The visual maps in the brains of vertebrates and fruit fly denote what they see. Millions of neuron contacts comprise these visual maps that need to be wired properly in the early stages for normal vision in the adult stage. A general notion is that visual maps are so intricate that they cannot only be genetically programmed but needs neurons or nerve cells' activity in the brain.
In a new study published in the journal Current Biology, Drs. P. Robin Hiesinger, R. Grace Zhai and co-workers in the laboratory of Dr. Hugo Bellen, director of the Program in Developmental Biology at Baylor College of Medicine, found that this neuronal activity is not required for the formation of the visual map in Drosophila melanogaster, the most common form of fruit fly used in laboratories around the world.
"There is a genetic component (to formation of the vertebrate visual system)," said Bellen, who is also a Howard Hughes Medical Institute investigator. "The neurons in vertebrates are born and are genetically programmed to project into a certain brain region. This is followed by a dynamic phase where neuronal activity refines the visual map. In contrast, in flies the system seems to be completely hard-wired and only rely on genetic inputs."

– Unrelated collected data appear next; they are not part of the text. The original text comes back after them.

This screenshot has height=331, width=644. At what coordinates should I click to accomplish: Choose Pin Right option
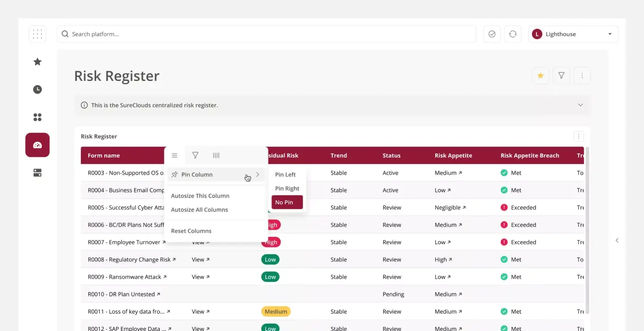[x=287, y=188]
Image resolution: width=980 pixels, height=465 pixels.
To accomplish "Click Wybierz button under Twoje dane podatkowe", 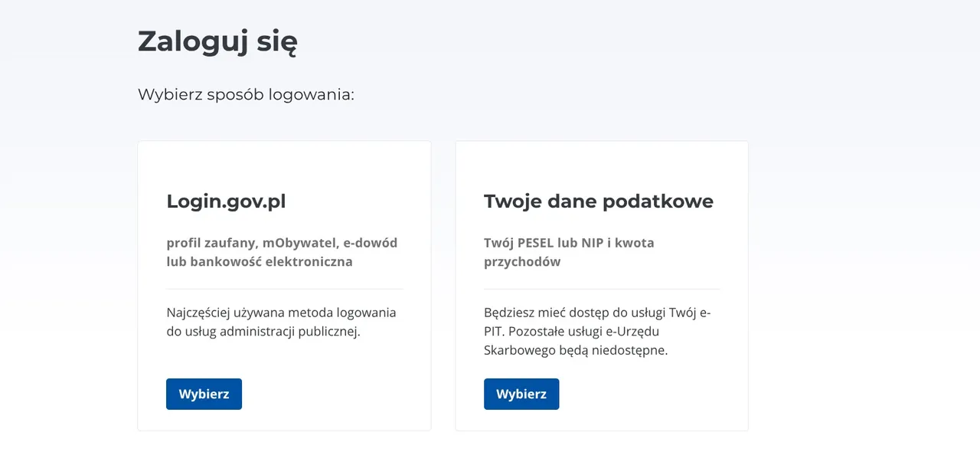I will 521,394.
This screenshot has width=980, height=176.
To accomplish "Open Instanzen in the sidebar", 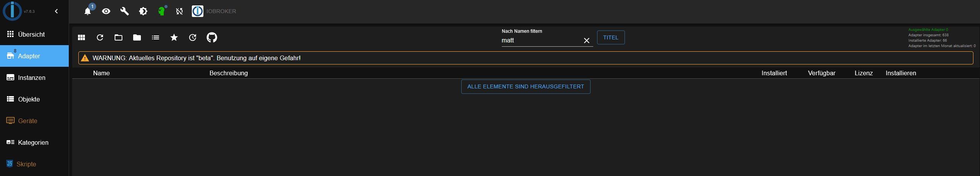I will pyautogui.click(x=32, y=78).
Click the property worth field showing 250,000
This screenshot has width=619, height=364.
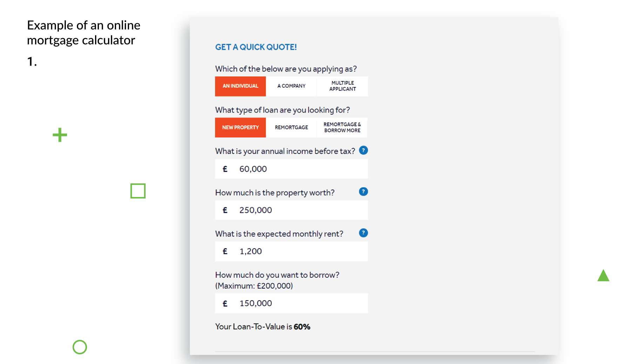pos(291,210)
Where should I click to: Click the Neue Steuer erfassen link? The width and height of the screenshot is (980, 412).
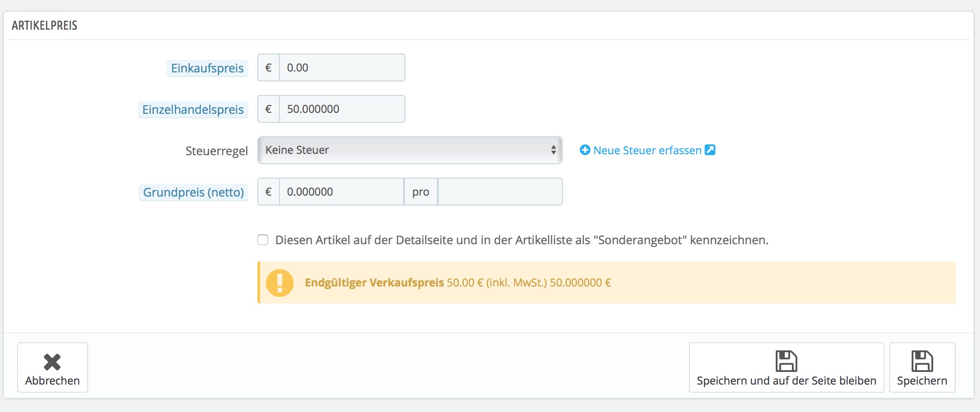(x=647, y=150)
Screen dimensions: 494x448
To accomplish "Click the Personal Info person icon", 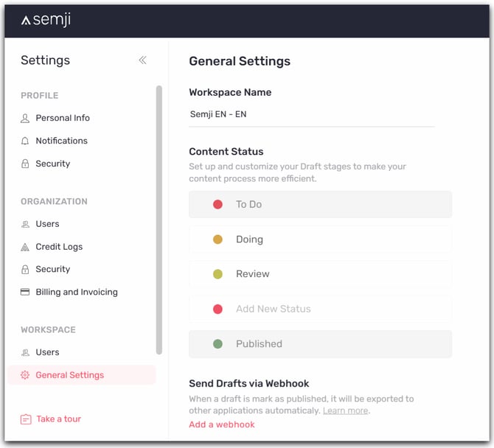I will pos(25,118).
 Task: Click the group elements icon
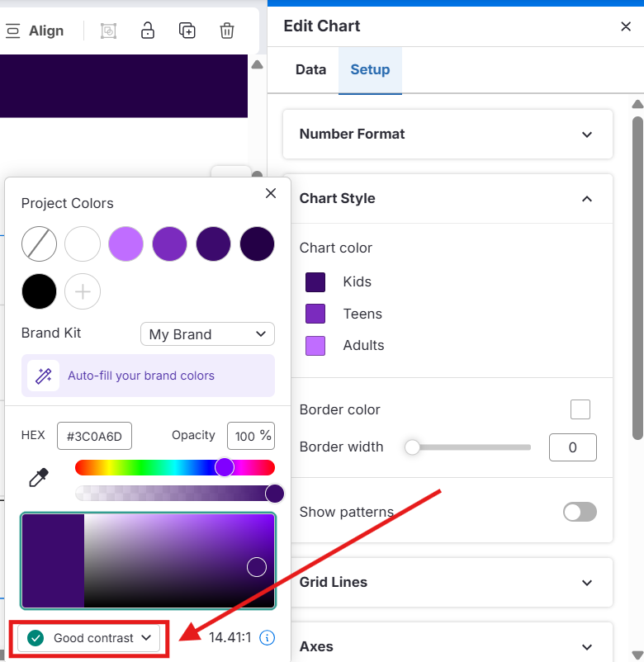[x=108, y=31]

"The most obvious difference between the insect and vertebrate brain is their size and the number of neurons and connections that need to be made. A possible explanation for the findings is that the fruit fly has many fewer neurons than vertebrates, and the system can therefore just rely on the genetic components in flies," said Bellen.

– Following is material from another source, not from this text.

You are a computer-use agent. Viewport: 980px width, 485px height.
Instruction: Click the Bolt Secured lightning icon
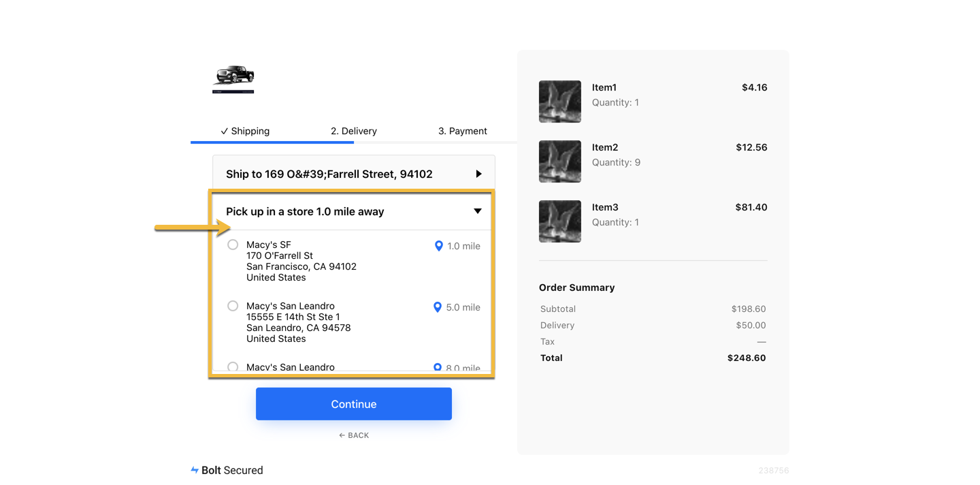tap(195, 470)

"In vertebrates, complexity is added because of the challenge of millions of neurons having to make billions of precise connections. You have to work with a gross topological map first, and neuronal activity refines this map later," he said.
The study adds to an ongoing debate about the extent to which brain wiring can be genetically programmed.
"We have to be careful when we interpret these results in light of the complexity of the human brain," said Bellen.
However, he said, "It is astonishing though how only a few thousand genes can program billions of synaptic connections."